Tujuan Penulisan Catatan Kaki
Tujuan penulisan catatan kaki (footnote) adalah sebagai berikut:
1. Untuk menyusun pembuktian.
2. Menyatakan hutang budi.
3. Menyatakan keterangan tambahan, dan merujuk bagian lain dari teks.
Jenis Catatan Kaki
Jenis catatan kaki antara lain adalah sebagai berikut:
1. Penunjukan sumber (referensi) Catatan kaki ini digunakan untuk menunjuk sumber tempat
kutipan ditulis.
2. Catatan penjelas Catatan kaki ini dibuat dengan tujuan memberi pengertian atau komentar
terhadap pernyataan dalam teks.
3. Gabungan sumber dan penjelas Catatan kaki ini digunakan untuk menunjuk sumber sekaligus
memberi komentar.
Modul Tiga Belas
Topik Dua
Catatan Kaki

Unsur-Unsur Referensi
Unsur-unsur referensi dalam catatan kaki adalah sebagai berikut:
1. Penulisan Nama Pengarang
a. Nama pengarang dalam catatan kaki dicantumkan sesuai dengan urutan biasa yaitu gelar (jika
ada), nama kecil, nama keluarga. Misal:
Prof. Dr. Muhammad Thalib.
Pada nama yang kedua dan selanjutnya cukup digunakan nama singkatan
Misal: Thalib.
b. Bila terdapat lebih dari seorang pengarang, jika ada dua atau tiga nama maka semua nama
pengarang dicantumkan. Jika ada empat nama atau lebih cukup nama pertama yang dicantumkan.

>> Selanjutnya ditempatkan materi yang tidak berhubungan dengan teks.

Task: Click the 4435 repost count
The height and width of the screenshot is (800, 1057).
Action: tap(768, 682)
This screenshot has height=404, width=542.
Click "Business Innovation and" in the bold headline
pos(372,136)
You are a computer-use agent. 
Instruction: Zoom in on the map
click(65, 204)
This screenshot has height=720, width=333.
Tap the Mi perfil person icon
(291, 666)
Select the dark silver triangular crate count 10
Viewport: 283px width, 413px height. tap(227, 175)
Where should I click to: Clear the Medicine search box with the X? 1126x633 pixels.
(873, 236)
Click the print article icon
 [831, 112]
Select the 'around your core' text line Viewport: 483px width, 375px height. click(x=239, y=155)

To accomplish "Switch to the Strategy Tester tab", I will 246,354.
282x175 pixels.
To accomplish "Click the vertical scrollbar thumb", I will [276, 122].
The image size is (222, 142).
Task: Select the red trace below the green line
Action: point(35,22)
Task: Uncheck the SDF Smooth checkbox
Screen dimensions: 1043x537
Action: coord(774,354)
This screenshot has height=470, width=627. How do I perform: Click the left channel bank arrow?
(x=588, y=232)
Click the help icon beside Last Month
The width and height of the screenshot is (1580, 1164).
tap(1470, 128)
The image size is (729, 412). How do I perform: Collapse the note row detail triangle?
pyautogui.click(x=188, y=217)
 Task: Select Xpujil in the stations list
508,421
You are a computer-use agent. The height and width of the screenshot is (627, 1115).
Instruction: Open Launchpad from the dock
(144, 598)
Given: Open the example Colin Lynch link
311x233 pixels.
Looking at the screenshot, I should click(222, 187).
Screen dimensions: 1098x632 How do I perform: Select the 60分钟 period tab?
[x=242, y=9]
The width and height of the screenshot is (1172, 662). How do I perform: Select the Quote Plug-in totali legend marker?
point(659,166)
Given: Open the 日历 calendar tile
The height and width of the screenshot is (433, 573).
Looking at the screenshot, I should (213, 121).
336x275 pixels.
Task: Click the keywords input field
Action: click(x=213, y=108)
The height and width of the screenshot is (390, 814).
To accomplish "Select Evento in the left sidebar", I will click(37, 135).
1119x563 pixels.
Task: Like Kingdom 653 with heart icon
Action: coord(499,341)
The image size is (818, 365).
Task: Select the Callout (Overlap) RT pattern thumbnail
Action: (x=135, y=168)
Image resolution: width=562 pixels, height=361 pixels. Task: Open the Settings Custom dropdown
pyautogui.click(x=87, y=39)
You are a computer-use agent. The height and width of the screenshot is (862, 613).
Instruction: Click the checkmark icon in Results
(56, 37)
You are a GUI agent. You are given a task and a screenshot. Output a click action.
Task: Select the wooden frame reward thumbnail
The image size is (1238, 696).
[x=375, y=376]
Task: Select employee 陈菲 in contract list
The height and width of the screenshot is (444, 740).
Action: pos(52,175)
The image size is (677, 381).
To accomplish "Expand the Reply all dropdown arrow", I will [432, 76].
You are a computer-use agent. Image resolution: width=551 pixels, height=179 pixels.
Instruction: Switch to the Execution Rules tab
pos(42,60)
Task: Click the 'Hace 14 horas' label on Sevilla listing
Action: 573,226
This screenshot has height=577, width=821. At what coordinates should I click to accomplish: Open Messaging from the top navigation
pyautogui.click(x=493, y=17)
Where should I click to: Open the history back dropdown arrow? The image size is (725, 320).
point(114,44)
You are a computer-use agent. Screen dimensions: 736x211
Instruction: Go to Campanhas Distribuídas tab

Sedangkan bagi nama-nama lain digantikan dengan singkatan et al.
c. Penunjukan pada sebuah kumpulan (bunga rampai atau antologi), sama dengan nomor 1 dan 2
ditambah dengan ed. (editor) di belakang nama penyunting terakhir, dipisahkan oleh sebuah tanda
koma. Singkatan ed. boleh ditempatkan dalam tanda kurung boleh juga tidak.
2. Penulisan Judul
a. Semua judul mengikuti aturan yang sama seperti pada bibliografi atau daftar pustaka yaitu judul
buku, judul majalah, harian, atau ensiklopedia digarisbawahi atau dicetak miring. Judul artikel
diapit dengan tanda kutip.
b. Sesudah catatan kaki pertama maka pada penyebutan kedua dan seterusnya atas sumber yang
sama judul buku tidak perlu ditulis lagi dan digantikan dengan singkatan ibid, op.cit, atau loc.cit.
Bila ada dua karya atau lebih dari seorang pengarang digunakan maka satu bentuk yang disingkat
dari judul biasanya dipergunakan untuk menghilangkan keragu-raguan. Misal: Thalib,
Kemakmuran, hlm. 76.
c. Sesudah penunjukan pertama kepada sebuah artikel dalam majalah atau harian maka untuk
selanjutnya cukup dipergunakan judul majalah atau harian tanpa judul artikel. Misal: Majalah
Ilmu-Ilmu Sastra Indonesia, hlm. 76; Kompas, hlm. 6.
Bila ada lebih dari satu nomor yang dipergunakan maka cara di atas tidak bisa dipergunakan.
3. Penulisan Data Publikasi
a. Tempat dan tahun penerbitan sebuah buku dapat dicantumkan pada referensi pertama, referensi-
referensi selanjutnya (dalam kesatuan nomor urut itu) ditiadakan. Dalam referensi yang pertama,
tempat dan tahun terbit ditempatkan dalam tanda kurung dan dipisahkan dengan koma. Misal:
(Jakarta, 1973).
b. Nama penerbit yang juga merupakan sebuah data publikasi, biasanya ditinggalkan dalam
referensi pertama, terutama jika ada bibliografi yang menyajikan semua data secara lengkap. Jika
nama penerbit harus dicantumkan juga maka harus ditempatkan sesudah nama tempat dengan
didahului dengan tanda titik dua. Misal:
(Jakarta: Djambatan, 1967).
c. Data publikasi bagi sebuah majalah tidak perlu memuat nama tempat dan penerbit tetapi juga
mencantumkan nomor jilid dan nomor halaman, tanggal, bulan (tidak boleh disingkat), dan tahun.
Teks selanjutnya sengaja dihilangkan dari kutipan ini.